Platelet‐Endothelial Association with Fibrinogen/Fibrin, Coupled with Oxidative Stress, Protein Nitrosylation, and Fibrosis may underlie Pulmonary Endothelial Cell Dysfunction in a Mouse Model of Type 1 Diabetes

Diabetes is characterized by inflammation and abnormal microvascular function. Pulmonary complications, although not well characterized, have been reported in diabetic patients. We hypothesized that oxidative stress, altered nitric oxide synthesis and enhanced fibrinogen‐endothelial interaction in the diabetic lung may underlie pulmonary vascular dysfunction.

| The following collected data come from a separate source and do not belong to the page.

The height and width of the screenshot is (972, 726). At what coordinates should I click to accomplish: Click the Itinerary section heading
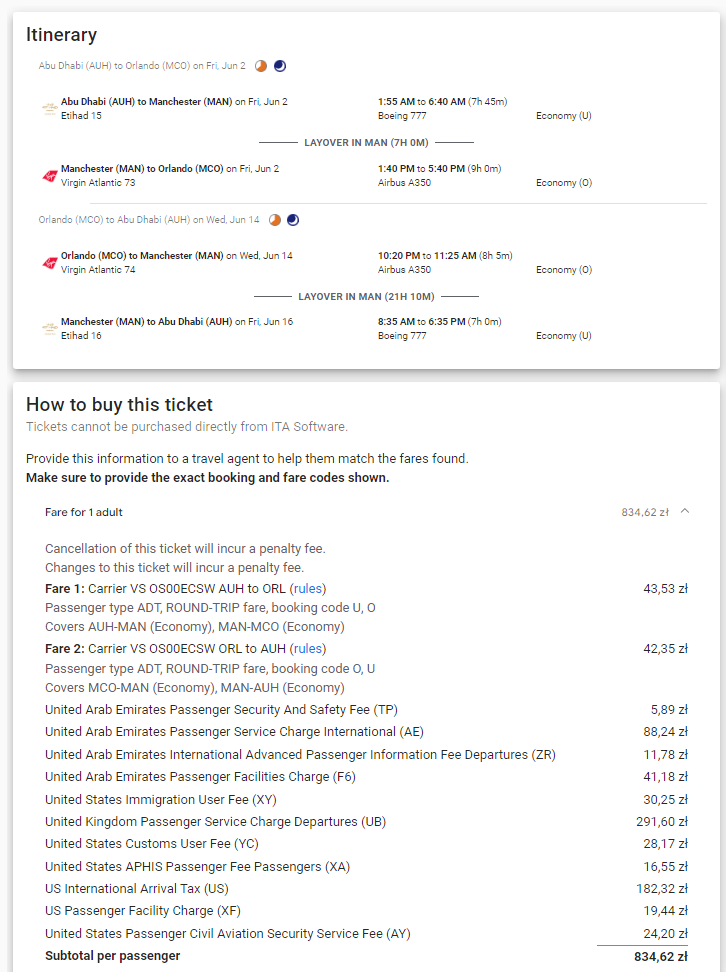(61, 35)
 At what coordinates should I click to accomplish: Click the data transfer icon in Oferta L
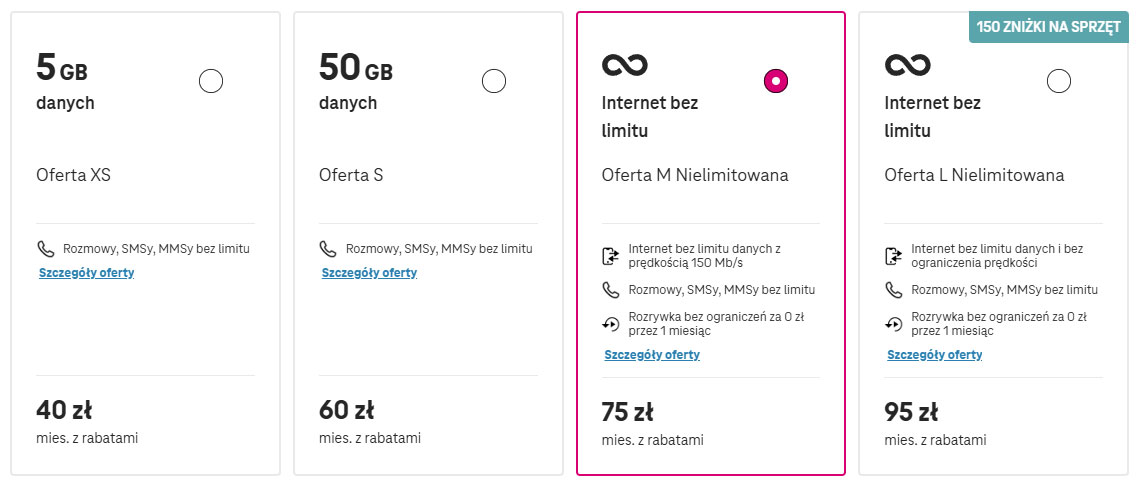(893, 256)

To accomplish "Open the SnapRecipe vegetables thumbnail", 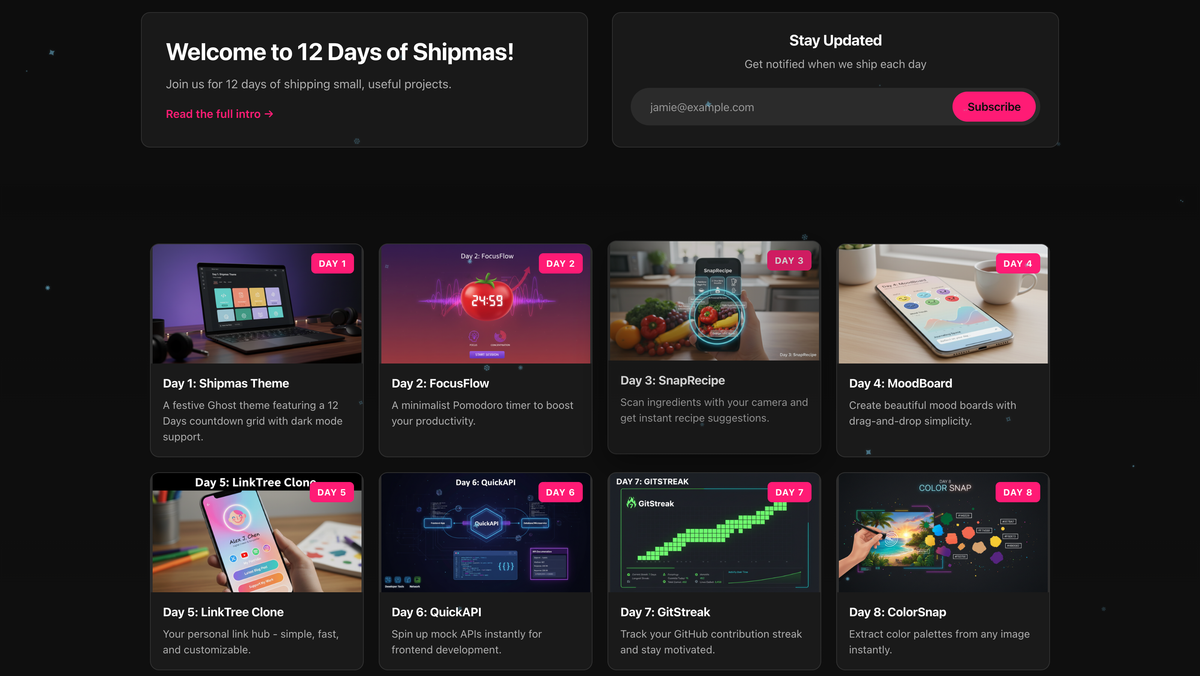I will pyautogui.click(x=714, y=301).
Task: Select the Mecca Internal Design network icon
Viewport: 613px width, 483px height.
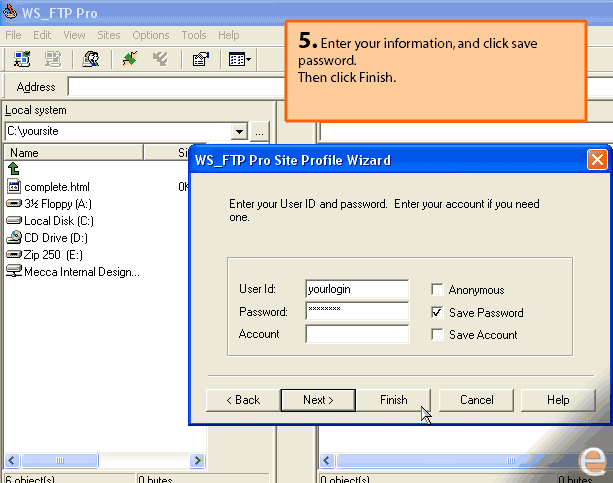Action: click(14, 271)
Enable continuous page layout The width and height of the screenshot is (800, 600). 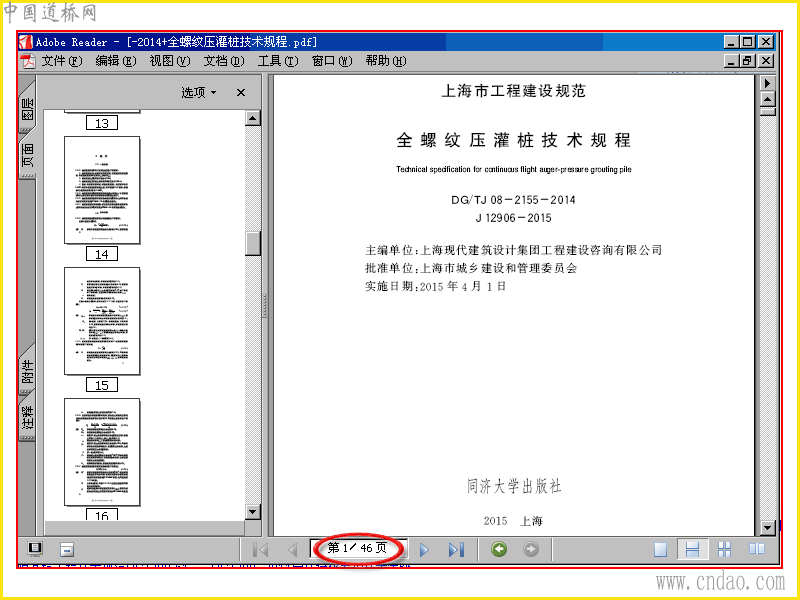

FVB mice, 8‐10 weeks‐old, were injected with streptozocin (FVB DM; 50mg/kg for 5 days) to induce type 1 diabetes, or with vehicle (FVB Ctr). Lung superoxide formation (DHE) and protein nitrosylation (3‐NT) were assessed after 5 months as indicators of oxidative stress, and type I and type III collagen deposition (Sirius Red) as a marker of pulmonary fibrosis. Superoxide production (152.74 ± 9.11 DM vs. 110.23 ± 3.34 Ctr) and collagen deposition (259.47 ± 8.9 DM vs. 192.89 ± 17.68 Ctr) significantly increased in FVB‐DM (p<0.05; n=3). Protein nitrosylation was elevated, but did not reach significance (102.61 ± 19.18 DM vs. 84.97 ± 10.48 Ctr). Fibrinogen, endothelial cell (CD‐31) and platelet (CD‐61) interactions, assessed by immunochemical staining, showed enhanced expression and co‐localization in FVB DM mice. These data indicate that the lung may be an important target of diabetes‐induced inflammatory injury, inducing decreased nitric oxide bioavailability, significant pulmonary microvascular injury and fibrosis. We conclude that diabetic pulmonary complications could lead to ventilation‐perfusion abnormalities that would exacerbate systemic complications of diabetes.